[Your objective]: Print the line that has "Where should I click to: Close" in it, then every remaining line of the data, exactly and without anything extra.

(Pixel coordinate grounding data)
● ● ● ●
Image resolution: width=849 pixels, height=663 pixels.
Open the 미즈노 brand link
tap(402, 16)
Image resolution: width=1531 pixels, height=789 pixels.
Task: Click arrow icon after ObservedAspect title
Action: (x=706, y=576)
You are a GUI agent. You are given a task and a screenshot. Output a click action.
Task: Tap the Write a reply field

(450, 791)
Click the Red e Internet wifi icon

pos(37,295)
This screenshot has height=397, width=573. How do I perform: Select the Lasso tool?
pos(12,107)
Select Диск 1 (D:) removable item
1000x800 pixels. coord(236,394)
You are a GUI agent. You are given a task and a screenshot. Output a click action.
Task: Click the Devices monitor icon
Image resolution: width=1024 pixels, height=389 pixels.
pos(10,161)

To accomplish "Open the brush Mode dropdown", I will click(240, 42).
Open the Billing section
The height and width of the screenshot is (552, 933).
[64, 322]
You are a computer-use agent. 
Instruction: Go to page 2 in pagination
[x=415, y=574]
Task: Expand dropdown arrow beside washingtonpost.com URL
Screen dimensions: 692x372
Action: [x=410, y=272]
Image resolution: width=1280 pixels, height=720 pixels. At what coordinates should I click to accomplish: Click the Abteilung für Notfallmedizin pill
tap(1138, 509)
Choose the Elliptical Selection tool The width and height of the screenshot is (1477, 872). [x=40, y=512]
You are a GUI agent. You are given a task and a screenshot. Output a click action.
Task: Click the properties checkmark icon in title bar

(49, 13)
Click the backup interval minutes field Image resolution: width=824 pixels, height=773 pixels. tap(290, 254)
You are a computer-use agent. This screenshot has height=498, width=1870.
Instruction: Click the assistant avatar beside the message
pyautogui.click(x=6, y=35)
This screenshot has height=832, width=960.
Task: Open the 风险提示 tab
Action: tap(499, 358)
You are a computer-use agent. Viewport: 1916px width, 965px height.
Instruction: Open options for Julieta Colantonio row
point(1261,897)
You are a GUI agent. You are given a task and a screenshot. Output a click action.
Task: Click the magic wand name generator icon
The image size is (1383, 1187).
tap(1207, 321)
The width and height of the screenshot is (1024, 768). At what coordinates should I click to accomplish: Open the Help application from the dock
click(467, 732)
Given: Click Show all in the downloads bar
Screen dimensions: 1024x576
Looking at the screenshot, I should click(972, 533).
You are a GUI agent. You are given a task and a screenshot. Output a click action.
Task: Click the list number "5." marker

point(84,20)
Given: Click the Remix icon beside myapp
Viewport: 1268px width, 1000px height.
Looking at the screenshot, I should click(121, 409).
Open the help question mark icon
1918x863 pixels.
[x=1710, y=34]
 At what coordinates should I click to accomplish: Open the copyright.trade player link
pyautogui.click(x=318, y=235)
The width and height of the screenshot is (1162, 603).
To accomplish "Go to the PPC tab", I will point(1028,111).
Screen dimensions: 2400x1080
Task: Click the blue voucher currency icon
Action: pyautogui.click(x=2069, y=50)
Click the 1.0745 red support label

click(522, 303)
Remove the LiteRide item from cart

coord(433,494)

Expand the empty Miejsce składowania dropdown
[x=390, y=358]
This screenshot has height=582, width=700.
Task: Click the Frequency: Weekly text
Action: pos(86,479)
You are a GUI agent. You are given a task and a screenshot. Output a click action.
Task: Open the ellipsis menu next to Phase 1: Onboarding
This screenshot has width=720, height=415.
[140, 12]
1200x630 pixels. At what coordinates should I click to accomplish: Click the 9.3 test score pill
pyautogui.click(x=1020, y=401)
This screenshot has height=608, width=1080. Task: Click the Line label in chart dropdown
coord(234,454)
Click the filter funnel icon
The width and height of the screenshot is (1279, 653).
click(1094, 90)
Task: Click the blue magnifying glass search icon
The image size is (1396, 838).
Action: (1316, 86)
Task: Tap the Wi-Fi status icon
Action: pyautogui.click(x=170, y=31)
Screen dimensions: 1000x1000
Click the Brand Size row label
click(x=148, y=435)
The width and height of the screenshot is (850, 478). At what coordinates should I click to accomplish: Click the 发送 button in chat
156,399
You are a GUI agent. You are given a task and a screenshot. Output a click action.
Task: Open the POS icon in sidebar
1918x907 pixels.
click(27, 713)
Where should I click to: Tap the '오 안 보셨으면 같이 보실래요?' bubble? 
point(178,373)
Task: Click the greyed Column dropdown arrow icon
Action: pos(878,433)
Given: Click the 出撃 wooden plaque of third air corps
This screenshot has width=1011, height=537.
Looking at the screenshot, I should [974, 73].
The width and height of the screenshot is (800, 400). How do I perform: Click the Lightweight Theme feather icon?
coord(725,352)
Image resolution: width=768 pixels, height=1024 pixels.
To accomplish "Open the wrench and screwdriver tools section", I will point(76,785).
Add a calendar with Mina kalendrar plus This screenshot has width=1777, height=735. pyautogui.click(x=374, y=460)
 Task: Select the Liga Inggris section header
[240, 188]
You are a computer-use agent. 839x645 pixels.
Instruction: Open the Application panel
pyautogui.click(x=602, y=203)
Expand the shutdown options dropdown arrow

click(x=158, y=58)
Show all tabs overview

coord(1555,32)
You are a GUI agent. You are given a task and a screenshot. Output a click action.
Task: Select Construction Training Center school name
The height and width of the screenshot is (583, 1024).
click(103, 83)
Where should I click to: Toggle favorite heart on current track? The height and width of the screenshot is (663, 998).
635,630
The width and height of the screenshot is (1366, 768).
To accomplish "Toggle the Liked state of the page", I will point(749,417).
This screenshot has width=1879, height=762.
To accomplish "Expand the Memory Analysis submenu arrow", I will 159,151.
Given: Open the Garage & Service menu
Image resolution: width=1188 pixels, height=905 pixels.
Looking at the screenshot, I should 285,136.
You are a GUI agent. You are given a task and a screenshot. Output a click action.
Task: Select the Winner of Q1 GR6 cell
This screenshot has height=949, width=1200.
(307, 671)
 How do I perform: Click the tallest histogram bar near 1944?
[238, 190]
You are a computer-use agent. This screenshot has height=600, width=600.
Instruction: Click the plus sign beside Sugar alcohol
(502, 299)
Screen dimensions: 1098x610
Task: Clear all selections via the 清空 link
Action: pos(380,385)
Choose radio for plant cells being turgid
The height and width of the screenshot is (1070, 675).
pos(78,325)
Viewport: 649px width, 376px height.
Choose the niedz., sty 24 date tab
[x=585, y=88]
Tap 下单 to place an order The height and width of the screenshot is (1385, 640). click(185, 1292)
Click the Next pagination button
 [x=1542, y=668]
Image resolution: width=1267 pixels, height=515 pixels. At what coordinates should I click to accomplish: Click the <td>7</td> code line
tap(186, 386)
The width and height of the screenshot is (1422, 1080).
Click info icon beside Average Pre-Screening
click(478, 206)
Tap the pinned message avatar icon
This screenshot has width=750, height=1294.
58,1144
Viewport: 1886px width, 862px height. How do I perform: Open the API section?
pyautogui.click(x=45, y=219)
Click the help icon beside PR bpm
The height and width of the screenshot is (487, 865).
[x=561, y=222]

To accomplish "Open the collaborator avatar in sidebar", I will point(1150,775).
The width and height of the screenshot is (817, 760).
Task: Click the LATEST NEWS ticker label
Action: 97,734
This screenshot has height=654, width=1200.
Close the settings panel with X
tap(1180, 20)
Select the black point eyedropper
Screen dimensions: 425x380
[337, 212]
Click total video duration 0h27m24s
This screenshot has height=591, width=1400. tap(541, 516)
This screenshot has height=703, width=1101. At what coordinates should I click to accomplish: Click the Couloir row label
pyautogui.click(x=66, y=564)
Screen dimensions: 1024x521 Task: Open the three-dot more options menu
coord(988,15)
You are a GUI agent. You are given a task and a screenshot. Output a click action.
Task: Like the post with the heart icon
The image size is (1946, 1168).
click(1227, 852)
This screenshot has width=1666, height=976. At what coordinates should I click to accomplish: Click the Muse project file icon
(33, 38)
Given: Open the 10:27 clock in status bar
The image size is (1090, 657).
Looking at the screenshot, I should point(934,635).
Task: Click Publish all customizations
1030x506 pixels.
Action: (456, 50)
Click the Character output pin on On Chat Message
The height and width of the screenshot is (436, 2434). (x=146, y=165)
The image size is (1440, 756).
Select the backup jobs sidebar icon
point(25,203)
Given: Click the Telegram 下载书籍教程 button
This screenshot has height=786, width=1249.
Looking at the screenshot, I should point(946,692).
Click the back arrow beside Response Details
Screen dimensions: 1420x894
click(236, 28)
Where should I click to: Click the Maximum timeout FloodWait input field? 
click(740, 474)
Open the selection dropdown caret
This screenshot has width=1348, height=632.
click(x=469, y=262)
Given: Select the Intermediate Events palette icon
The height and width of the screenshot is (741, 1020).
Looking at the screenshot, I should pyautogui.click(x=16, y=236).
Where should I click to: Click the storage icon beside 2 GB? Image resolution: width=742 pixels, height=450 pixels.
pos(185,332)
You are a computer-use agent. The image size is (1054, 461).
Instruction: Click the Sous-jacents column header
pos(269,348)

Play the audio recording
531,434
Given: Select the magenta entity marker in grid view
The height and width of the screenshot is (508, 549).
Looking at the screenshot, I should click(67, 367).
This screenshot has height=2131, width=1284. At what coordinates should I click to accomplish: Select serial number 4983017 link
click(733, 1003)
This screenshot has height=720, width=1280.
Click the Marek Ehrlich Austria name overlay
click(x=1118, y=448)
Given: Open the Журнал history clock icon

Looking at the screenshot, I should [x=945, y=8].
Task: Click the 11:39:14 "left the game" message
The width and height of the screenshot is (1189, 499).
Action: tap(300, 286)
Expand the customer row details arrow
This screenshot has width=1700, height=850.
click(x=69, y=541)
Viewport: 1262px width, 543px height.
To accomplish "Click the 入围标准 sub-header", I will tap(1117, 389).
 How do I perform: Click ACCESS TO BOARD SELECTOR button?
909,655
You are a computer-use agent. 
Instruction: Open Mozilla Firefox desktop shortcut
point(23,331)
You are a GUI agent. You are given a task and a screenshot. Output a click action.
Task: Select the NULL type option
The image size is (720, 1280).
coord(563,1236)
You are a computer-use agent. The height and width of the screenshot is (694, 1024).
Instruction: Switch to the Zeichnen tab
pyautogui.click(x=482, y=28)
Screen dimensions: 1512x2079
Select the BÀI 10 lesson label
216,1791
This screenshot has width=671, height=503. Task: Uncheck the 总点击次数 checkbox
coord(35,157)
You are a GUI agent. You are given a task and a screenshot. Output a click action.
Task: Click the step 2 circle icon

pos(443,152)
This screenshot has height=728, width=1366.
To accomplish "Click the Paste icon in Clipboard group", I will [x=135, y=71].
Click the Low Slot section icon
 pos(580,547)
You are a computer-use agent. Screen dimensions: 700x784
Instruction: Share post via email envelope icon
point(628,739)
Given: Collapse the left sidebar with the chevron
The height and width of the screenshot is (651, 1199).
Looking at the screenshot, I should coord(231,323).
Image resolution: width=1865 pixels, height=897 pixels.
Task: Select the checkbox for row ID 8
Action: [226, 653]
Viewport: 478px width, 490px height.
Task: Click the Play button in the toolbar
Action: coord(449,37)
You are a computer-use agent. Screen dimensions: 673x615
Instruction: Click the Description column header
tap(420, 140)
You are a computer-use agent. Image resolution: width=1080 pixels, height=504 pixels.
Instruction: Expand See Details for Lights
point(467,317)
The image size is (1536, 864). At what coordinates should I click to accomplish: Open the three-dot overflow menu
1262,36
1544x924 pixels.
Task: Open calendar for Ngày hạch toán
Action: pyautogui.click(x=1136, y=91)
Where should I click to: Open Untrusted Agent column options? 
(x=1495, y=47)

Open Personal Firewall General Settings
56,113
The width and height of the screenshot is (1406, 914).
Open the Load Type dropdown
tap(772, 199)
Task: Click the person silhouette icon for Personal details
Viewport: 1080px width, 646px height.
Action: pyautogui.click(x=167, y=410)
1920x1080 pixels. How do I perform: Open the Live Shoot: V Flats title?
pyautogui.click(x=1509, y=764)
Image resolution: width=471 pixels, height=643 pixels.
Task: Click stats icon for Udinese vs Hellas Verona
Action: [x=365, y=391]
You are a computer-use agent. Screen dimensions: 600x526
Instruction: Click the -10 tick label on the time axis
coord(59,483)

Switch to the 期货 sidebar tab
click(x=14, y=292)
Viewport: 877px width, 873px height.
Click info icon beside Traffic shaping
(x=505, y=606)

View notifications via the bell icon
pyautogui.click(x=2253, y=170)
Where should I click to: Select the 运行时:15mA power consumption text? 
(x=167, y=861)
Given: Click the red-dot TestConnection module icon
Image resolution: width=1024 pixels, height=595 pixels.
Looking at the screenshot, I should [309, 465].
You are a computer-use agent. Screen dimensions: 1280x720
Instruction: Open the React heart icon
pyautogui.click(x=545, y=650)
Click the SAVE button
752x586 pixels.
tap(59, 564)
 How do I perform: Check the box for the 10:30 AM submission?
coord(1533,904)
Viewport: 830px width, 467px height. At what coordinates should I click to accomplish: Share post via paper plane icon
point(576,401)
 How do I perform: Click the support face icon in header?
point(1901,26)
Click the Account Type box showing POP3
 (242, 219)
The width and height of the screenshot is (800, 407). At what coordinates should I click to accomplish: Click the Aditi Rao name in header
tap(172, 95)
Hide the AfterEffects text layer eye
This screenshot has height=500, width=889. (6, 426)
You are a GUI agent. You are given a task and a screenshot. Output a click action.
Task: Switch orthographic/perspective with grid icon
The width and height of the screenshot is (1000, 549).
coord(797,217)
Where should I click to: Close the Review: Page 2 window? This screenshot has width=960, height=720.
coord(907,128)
● ● ● ●
[Task result]:
Where should I click to: Close the Review: Page 2 window? This screenshot has width=960, height=720.
coord(907,128)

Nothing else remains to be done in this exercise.